Feature Playground

Image / media · 5.6

Halftone rasterization

Halftone patterns from print media. A newspaper photo under a magnifier.

Reducing an image to a grid of sized dots.

4 knobs

How it actually works

Halftone and dithering are the same sentence with different grammar: both destroy an image to preserve the impression of it. Halftone modulates size and keeps the grid. Dithering keeps the size and destroys the grid. Run them side by side and you can see two industries argue.

Per-cell brightness maps to dot radius, drawn in a fragment shader on a rotated grid. The rotation angle is what stops moiré, and it is the knob nobody expects to matter until they turn it. Distinct from dithering, which quantizes to a palette with error diffusion rather than modulating dot size.

The knobs, named

Cell size, dot-size ramp, grid rotation angle, dot shape. Two sliders with an instantly-readable result.

KnobSourceWhat it teaches
Cell size ours The dot grid pitch.
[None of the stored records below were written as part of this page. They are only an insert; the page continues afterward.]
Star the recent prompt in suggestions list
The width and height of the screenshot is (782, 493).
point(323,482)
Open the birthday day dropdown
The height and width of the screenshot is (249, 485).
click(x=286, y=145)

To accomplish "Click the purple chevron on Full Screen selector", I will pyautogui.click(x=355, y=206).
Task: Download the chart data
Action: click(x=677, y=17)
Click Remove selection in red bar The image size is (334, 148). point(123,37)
This is the halftone screen ruling, in effect.
Dot-size ramp ours How brightness becomes radius. Low keeps the dots small and the image light.
Grid rotation ours The angle that stops moiré. Set it to 0 and watch the interference patterns arrive.
Dot shape ours What sits in each cell. line is where halftone becomes engraving.
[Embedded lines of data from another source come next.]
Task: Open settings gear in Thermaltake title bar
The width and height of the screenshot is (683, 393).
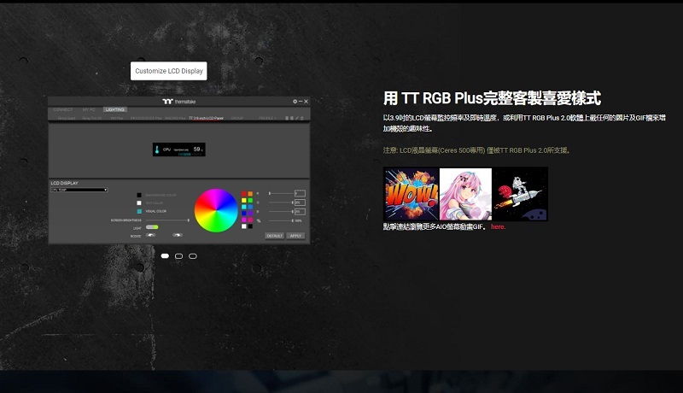Action: [295, 102]
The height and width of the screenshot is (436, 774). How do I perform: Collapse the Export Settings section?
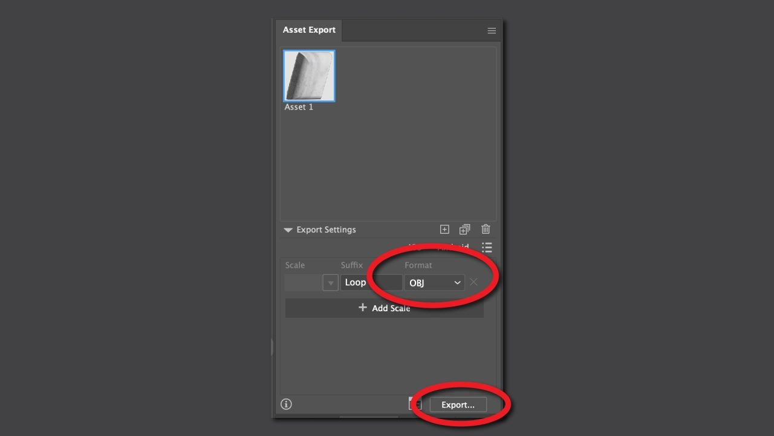pos(288,230)
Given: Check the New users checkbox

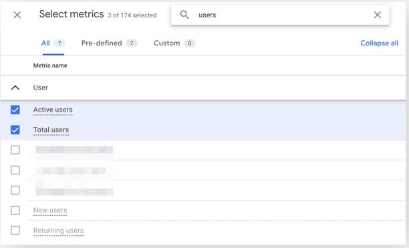Looking at the screenshot, I should pos(15,210).

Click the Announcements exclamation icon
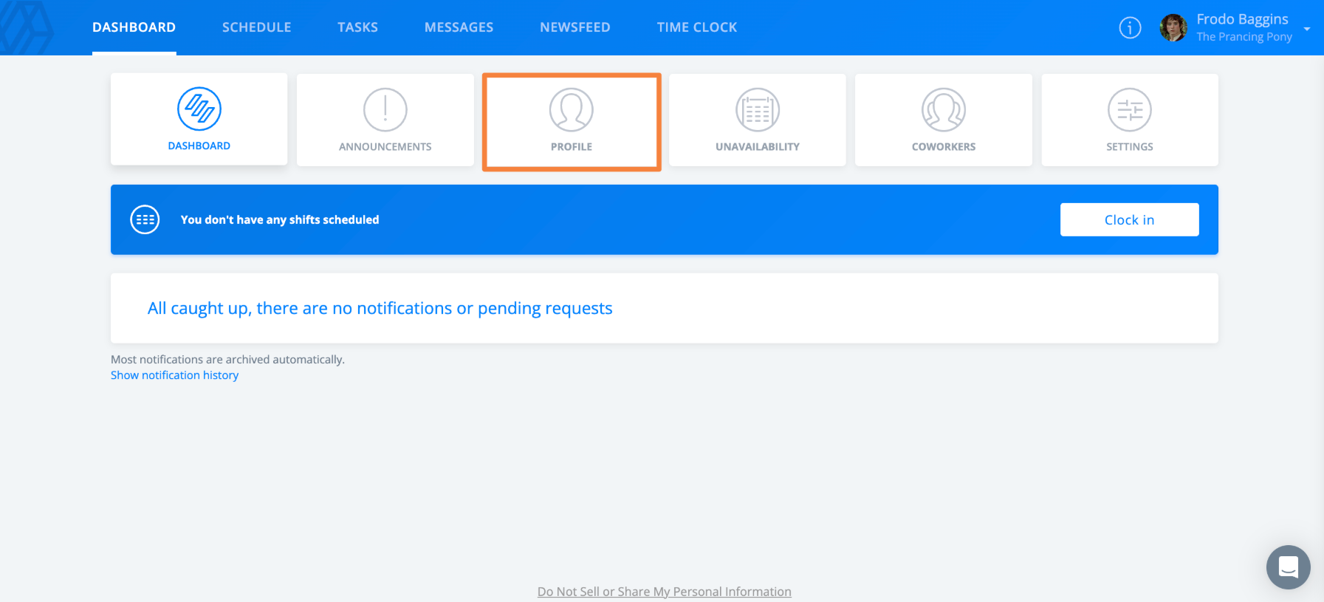click(x=385, y=110)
sourced means the source names this parameter. ours means the source names none and the knob is our design against the mechanism. No knob here is invented and passed off as sourced.

Evidence

VERIFIED (rendered) for existence; mechanism INFERRED

/features/dot-matrix-gradient confirmed in gradientlab.co's 19-feature catalogue. Mechanism and all four knobs are ours. Not upgraded.

Seen on
gradientlab.co/features/dot-matrix-gradient (DOT MATRIX, "Halftone patterns from print media").
Dependencies
any shader context
Difficulty
moderate
Performance
One quad, cheap.
Accessibility and the floor
Static by default, so there is no reduced-motion issue unless you animate the source.

Notes

Composability. Pairs with dithering (5.7) as a "two ways to destroy an image" lesson. Run both, same source, and the difference explains itself.

Honest label: gradientlab publishes the name and the analogy and nothing else. The four knobs above are our design against the mechanism, and the index marks them that way.